Scientific classification
- Kingdom: Plantae
- Clade: Tracheophytes
- Division: Polypodiophyta
- Class: Polypodiopsida
- Order: Polypodiales
- Suborder: Aspleniineae
- Family: Athyriaceae
- Genus: Diplazium
- Species: D. molokaiense
- Binomial name: Diplazium molokaiense W.J.Rob

= Diplazium molokaiense =

- Genus: Diplazium
- Species: molokaiense
- Authority: W.J.Rob

Species of fern

Diplazium molokaiense is a rare species of fern known by the common name Molokai twinsorus fern. It is endemic to Hawaii, where it is one of the rarest ferns. It has historically been found on the islands of Kauai, Oahu, Lanai, Molokai, and Maui, but it is thought to have been extirpated from four of them and today can be found only on Maui where fewer than 70 individual plants remain. The fern was federally listed as an endangered species of the United States in 1994.

==Characteristics==
This fern has leaves up to about 20 centimeters long growing from a twisted rhizome. Each dark green, shiny leaf is made up of several pairs of leaflets, the largest of which is about 5 × 2 cm. They have pointed tips and slightly rippled edges. The sori are up to a centimeter long and are narrow and somewhat curved in shape.

==Habitat==
This fern grows in the moist riparian forests on the slopes of two mountains on Maui, one of which is the volcano Haleakalā. It can be found next to streams lined with basalt boulders and near waterfalls and plunge pools. The forest in the area has a mostly open canopy and is dominated by ʻōlapa (Cheirodendron trigynum) and ʻōhiʻa lehua (Metrosideros polymorpha). Other plants of the understory include Ākala (Rubus hawaiensis), Kanawao (Broussaisia arguta) and Coprosma species.
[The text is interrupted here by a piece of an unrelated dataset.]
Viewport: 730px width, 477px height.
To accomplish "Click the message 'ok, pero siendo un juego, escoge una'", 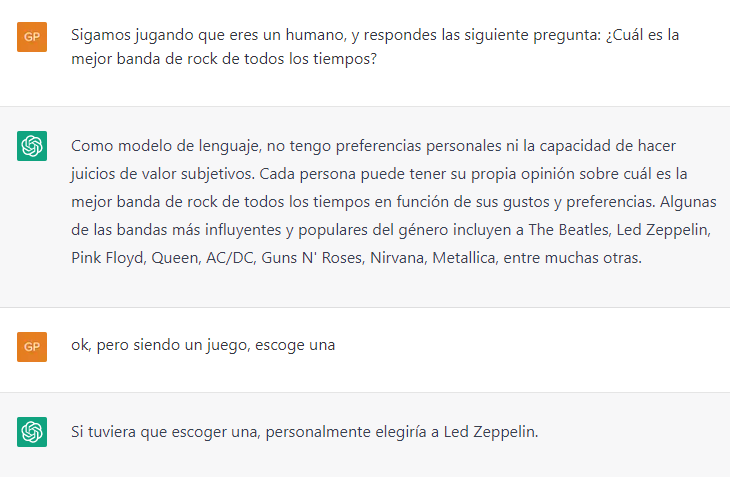I will click(203, 346).
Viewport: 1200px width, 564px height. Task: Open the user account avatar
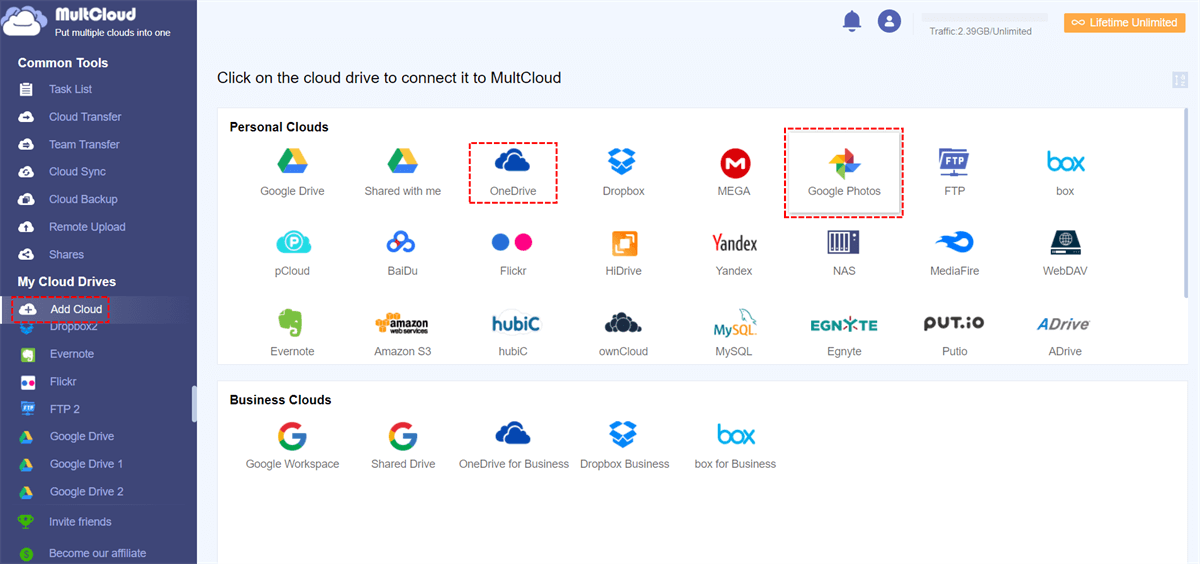pos(889,21)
The fern grows from walls of mossy rocks alongside other ferns such as Pteris cretica, Polystichum haleakalense, Pneumatopteris sandwicensis and Diplazium sandwichianum.

==Endangered status==
Threats to this rare fern include habitat destruction and degradation due to the action of feral pigs, flash flooding, and invasive plant species such as Australian blackwood (Acacia melanoxylon), sticky snakeroot (Ageratina adenophora), sweet vernal grass (Anthoxanthum odoratum), fringed willowherb (Epilobium ciliatum), velvet grass (Holcus lanatus), and cat's ear (Hypochoeris radicata).